Copy the items that begin with the line containing "施設案内 (40, 1449)" and end with the line containing "大蔵経対照目録 (182, 1457)", keeping both of those lines and changing nothing.

▬▬▬▬▬▬

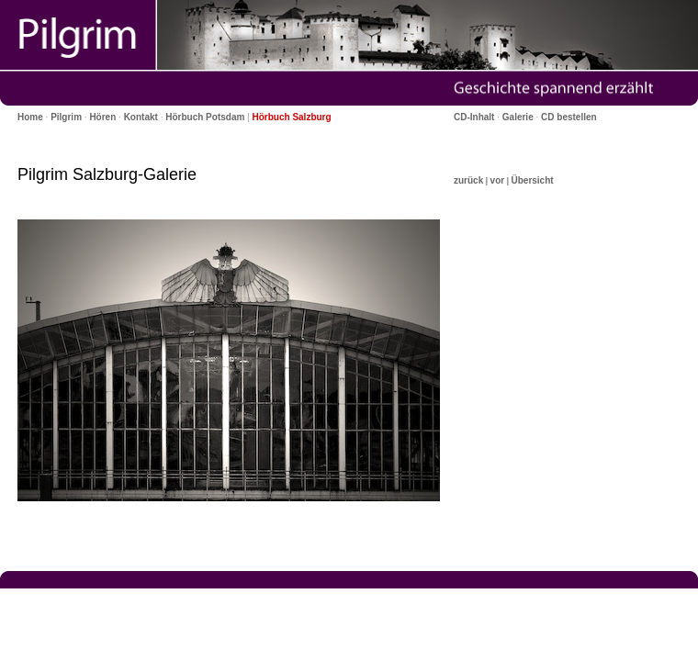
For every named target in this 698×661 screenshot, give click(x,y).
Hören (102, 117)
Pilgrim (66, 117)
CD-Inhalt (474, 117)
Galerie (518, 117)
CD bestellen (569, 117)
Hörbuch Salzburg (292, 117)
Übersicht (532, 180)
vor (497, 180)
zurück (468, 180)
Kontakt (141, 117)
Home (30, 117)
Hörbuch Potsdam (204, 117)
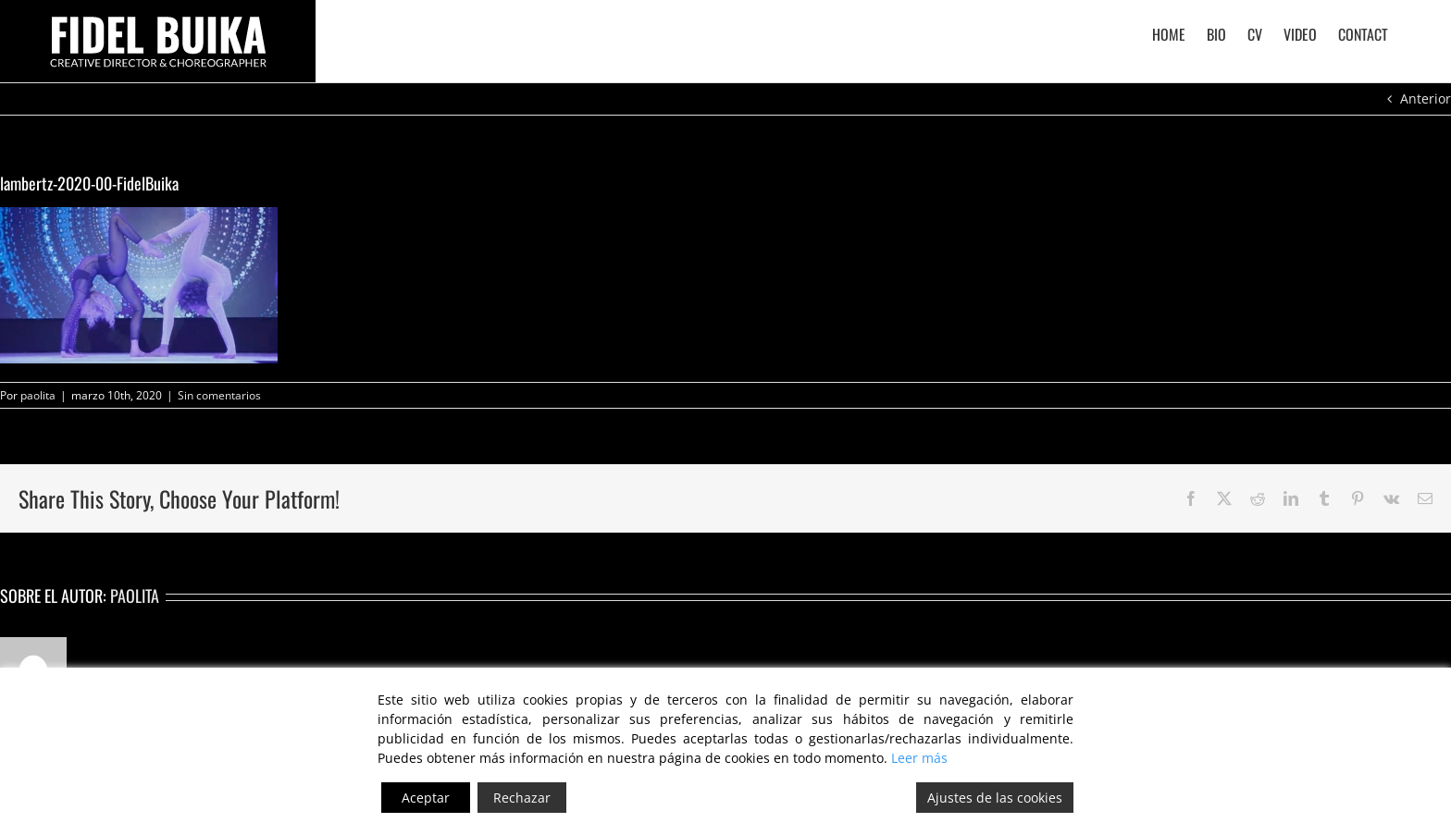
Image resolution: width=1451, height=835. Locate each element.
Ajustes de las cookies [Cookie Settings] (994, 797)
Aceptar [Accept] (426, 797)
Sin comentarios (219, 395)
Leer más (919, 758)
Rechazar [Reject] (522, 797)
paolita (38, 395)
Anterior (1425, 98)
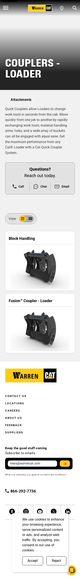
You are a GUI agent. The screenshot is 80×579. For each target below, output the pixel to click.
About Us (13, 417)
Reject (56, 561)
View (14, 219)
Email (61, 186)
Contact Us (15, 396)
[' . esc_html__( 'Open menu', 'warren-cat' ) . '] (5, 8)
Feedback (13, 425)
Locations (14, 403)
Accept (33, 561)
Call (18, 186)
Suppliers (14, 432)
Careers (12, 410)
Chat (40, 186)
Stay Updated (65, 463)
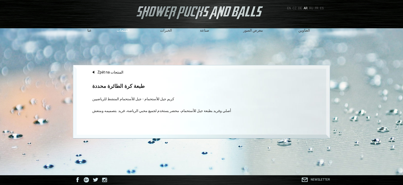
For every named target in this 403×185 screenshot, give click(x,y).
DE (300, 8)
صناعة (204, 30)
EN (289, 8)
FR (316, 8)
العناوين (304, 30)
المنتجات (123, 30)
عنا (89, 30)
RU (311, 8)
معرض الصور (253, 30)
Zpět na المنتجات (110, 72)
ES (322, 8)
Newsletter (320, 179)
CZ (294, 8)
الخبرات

▬▬▬▬▬▬

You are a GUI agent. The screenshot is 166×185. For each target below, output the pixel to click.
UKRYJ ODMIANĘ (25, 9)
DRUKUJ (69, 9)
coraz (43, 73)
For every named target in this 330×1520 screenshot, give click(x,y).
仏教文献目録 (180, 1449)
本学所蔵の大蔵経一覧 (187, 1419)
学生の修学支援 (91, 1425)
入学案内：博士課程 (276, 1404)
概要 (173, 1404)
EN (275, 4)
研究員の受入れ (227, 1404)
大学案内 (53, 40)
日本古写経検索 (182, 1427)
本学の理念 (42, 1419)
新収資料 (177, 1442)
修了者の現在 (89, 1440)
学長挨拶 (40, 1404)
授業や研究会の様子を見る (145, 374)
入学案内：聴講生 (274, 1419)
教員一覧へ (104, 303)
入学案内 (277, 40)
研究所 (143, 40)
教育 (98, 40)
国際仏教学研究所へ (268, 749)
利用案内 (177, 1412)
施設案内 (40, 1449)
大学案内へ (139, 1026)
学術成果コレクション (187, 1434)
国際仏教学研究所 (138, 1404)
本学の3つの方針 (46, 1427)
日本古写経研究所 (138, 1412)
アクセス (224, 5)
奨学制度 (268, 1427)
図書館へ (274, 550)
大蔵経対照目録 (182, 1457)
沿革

▬▬▬▬▬▬

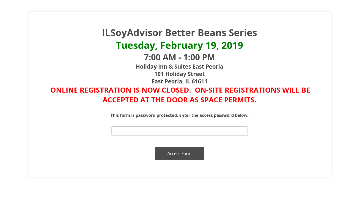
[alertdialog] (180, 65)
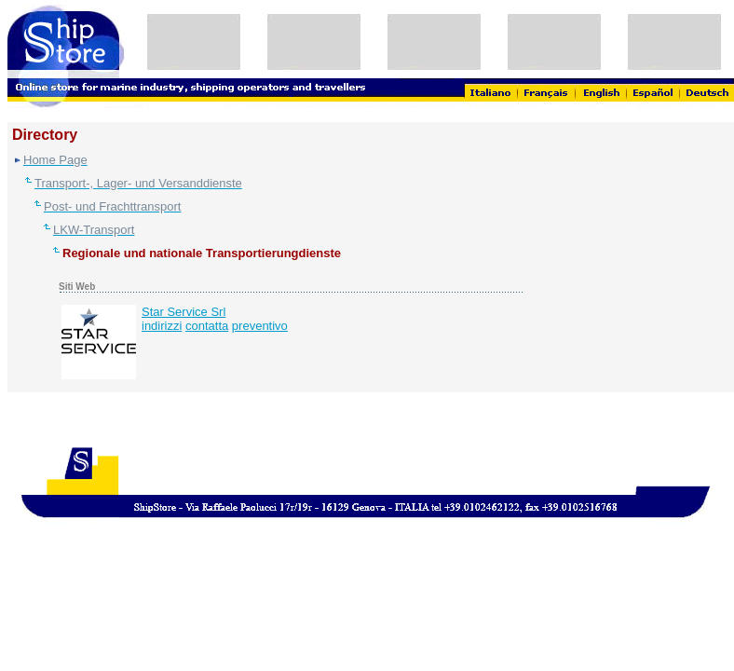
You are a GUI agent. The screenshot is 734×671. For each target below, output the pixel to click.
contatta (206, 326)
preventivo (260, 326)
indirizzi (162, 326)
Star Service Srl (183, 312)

▬▬▬▬▬▬

Result of this task:
施設案内 (40, 1449)
大学案内へ (139, 1026)
学術成果コレクション (187, 1434)
国際仏教学研究所 (138, 1404)
本学の3つの方針 (46, 1427)
日本古写経研究所 (138, 1412)
アクセス (224, 5)
奨学制度 (268, 1427)
図書館へ (274, 550)
大蔵経対照目録 (182, 1457)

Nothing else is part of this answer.